But, if you're like many people who are into BDSM, you can't be in a relationship without it being incorporated into sex. You might feel upset by that idea, or you might feel like your partner doesn't fully "understand" you if you don't have that element in your love life.

Talking about BDSM with your partner isn't easy – at all. If you've never broached the subject, you might not even know how to discuss BDSM with your partner. This guide will give you a good idea of how to approach it.

Before We Begin: Gauge Your Partner

There's no point in writing a guide about how to discuss BDSM with your partner without talking about your partner first. Though there is absolutely nothing wrong with BDSM, and though kink is actually very common, there are some people who just won't get it.

As in, some people, for "moral appearance" reasons or personal reasons, will not react well to hearing that the person they're dating is into BDSM. This, depending on the individual, may result in them dumping you, blackmailing you, or straight up flipping out at you. Is this fair towards you? No, but everyone has their reasons.

If you get the feeling that they may behave this way, you may need to rethink your partnership with them. Or, you might need to just keep your mouth shut about the topic. This is particularly true in the following circumstances:

  • Your partner has been abusive to you in the past. BDSM, in the wrong hands, can become extremely dangerous - as well as a very terrifying tool to keep a relationship going. Do not, under any circumstances, discuss BDSM with your partner if they've had abusive streaks in the past. Honestly, you may want to just break up with your partner if they abused you.
  • You regularly hear your partner deride LGBTQ relationships, BDSM, and other similar topics. Generally speaking, this means that they are either overcompensating about their sexuality or that they legitimately have a hateful streak about them in it. Either way, this is not a person who will react well to the subjects of bondage, domination, submission, or kink. This kind of closed-mindedness also makes for a bad relationship, so you might want to rethink your relationship with them.
  • Your partner is extremely conservative and/or extremely religious. For the most part, hyper-religious people hate BDSM with a passion. If your partner is extremely religious, to the point that their religion rules a large portion of their life and relationship with you, they will most likely not react well to BDSM.
  • Your partner has held sexual experiences you've had before with other people over your head. This is abuse, by the way. If your partner can't stand the idea that you may have had sex with others before you met him, then any BDSM you want to do will likely become a subject he'll bring up when it suits him.
  • Your partner cares about appearances to the point that you know that he'd say no to BDSM out of fear of what others would say. Image-obsessed people, particularly those who act very innocent or "clean," tend to get worried about what would happen if people found out their kinds.
  • People have told you that your partner is judgmental. If they tend to be very judgmental of others, you might want to wait a bit to talk kink with them.
  • You don't trust your partner. No trust means you shouldn't get kinky with them, period.

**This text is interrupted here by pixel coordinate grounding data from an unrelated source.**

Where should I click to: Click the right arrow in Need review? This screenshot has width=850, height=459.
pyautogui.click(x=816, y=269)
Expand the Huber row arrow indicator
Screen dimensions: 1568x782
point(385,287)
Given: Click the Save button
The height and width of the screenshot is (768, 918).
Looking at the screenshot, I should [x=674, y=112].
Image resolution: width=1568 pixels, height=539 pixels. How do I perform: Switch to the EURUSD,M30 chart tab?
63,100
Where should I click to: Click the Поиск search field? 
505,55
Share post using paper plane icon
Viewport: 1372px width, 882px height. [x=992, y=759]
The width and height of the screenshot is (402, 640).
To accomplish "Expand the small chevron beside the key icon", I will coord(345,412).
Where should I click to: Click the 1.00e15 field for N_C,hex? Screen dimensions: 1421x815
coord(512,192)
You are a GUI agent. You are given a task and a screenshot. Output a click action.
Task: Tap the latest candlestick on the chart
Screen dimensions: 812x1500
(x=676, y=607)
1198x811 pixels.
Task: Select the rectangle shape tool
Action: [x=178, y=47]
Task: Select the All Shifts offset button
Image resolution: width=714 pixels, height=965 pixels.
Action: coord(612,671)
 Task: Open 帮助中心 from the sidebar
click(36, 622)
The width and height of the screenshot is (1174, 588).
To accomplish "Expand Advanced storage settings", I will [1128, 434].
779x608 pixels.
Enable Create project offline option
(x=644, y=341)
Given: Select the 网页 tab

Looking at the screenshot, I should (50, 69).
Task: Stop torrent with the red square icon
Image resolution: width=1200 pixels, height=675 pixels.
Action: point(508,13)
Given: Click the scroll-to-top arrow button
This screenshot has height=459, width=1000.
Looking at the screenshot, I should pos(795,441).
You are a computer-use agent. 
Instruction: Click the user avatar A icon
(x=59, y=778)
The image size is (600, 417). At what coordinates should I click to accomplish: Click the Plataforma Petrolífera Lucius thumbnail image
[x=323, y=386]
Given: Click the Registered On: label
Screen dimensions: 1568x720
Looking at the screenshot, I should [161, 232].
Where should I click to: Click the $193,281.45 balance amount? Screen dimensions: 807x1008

Assuming that you believe your partner is open-minded, trustworthy, and non-judgmental, you should be okay on learning how to discuss BDSM with your partner - and actually putting that knowledge into practice.

Before We Begin: Timing Is Important

Before we can talk at length about how to discuss BDSM with your partner, we also have to talk about timing. Simply put, if you time things wrong, your love of kink will either make you look weird, get awkward, or just get unnoticed.

Generally speaking, you should wait until you've been dating for at least a month before you try to have the BDSM discussion - at least, if you are dating someone who is "vanilla" in appearance. This is doubly true if the person in question comes from a conservative background or met them in a conservative setting.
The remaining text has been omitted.